The Conjugate Gradient method is used to iteratively solve linear equations. The Nonlinear Conjugate-Gradient Method (NCG, [31]) heuristically expands this approach to minimize nonlinear equations. The descent direction \(p\) is defined as:

\(p_n = -\nabla L + \beta p_{n-1}\)

Essentially, if a linesearch is used the error will be minimized along the previous descent direction \(p_{n-1}\). Thus the steepest descent at the new position is perpendicular to \(p_{n-1}\). Preserving the previous descent direction inhibits a zig-zag motion in the descent and improoves convergence behaviour.
The parameter \(\beta\) can be computed through various formulas which are based on the (linear) Conjugate Gradient method. The available methods to calculate \(\beta\) are "fletcher_reeves", "polak_ribiere", "hestenes_stiefel" and "dai_yuan". The implementation of NCG can be found in pulsedjax.core.nonlinear_cg.py.
NCG can be enabled as shown below.

algorithm.local_conjugate_gradients = "fletcher_reeves" # for local iterations
algorithm.global_conjugate_gradients = "fletcher_reeves" # for global iterations

(Quasi)-Newton Methods

All mentioned algorithms support three Newton-like optimization approaches. One of them is L-BFGS [31, 33]. It is implemented in pulsedjax.core.lbfgs.py.
The core idea of BFGS is to avoid an explicit calculation and inversion of the Hessian. Instead the Hessian inverse can be approximated via past gradients. L-BFGS limits the memory of this process to a fixed number of past iterations.

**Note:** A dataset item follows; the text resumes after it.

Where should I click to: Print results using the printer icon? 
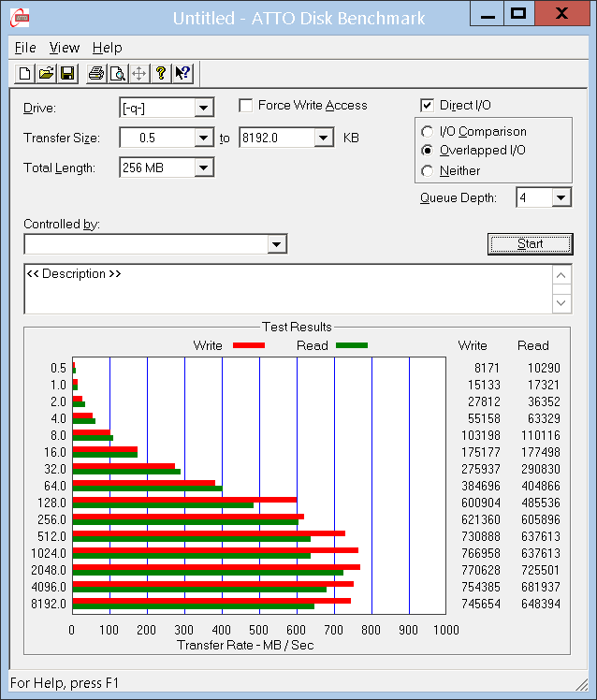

The remaining two are based on the Pseudo-Hessian [34]. Since the search space is complex valued the true hessian is a block matrix of the form:

\(H = \begin{bmatrix} \partial_{zz} & \partial_{z\bar{z}} \\\ \partial_{\bar{z}z} & \partial_{\bar{z}\bar{z}} \end{bmatrix}\)

where \(\partial_z\) and \(\partial_{\bar{z}}\) refer to the Wirtinger derivatives. In order to relief some numerical burden the Pseudo-Hessian approximates the cross-derivatives as zero.

\(H \approx H_{pseudo} = \begin{bmatrix} \partial_{zz} & 0 \\\ 0 & \partial_{\bar{z}\bar{z}} \end{bmatrix}\)

Based on this a damped Newton method is implemented. However, since a matrix inverse at each iteration is still quite expensive the Pseudo-Hessian may be approximated via its diagonal.
Thus the available options are "lbfgs", "diagonal" or "full". In the case of L-BFGS the memory can be tuned. If the full Pseudo-Hessian is used, different solver options to calculate the matrix inverse are available. These are "scipy" and "lineax". Alternatively a specific lineax-solver can be provided. This includes iterative solvers, which will use a diagonal preconditioner and the previous solution as an initial guess.
The parameters can be controlled as class attributes or via a setter-function.

from lineax import GMRES
algorithm.set_nonlinear_optimization(local_method = "lbfgs", global_method = "full", 
                                     damping = 1e-3, 
                                     memory = 10, 
                                     solver = GMRES(rtol=1e-3, atol=1e-3))
        

Updating the nonlinear Signal-Field

The COPRA [15] has shown that updating of the nonlinear signal field does not need to be a complete projection in order to perform a successful phase retrieval. Instead an approximate iterative updating is sufficient and maybe even preferential. In pulsedjax.core.construct_s_prime.py the projection as well as the iterative update is implemented such that all algorithms may make use of either one.
In addition an alternative definition to the r-error based on the trace magnitude instead of the intensity as well as an diagonal Newton approximation have been implemented.
The parameters can be controlled as class attributes or via a setter-function. In the case of the latter all attributes are overwritten such that algorithms like COPRA may use "projection" by accident.

algorithm.set_S_prime_params(local_method = "projection", global_method = "iteration", 
                             gradient = "intensity", # "amplitude"
                             newton = False, # True for a diagonal Newton step
                             no_iterations = 1) # the number of iterations to perform, 1 should be sufficient.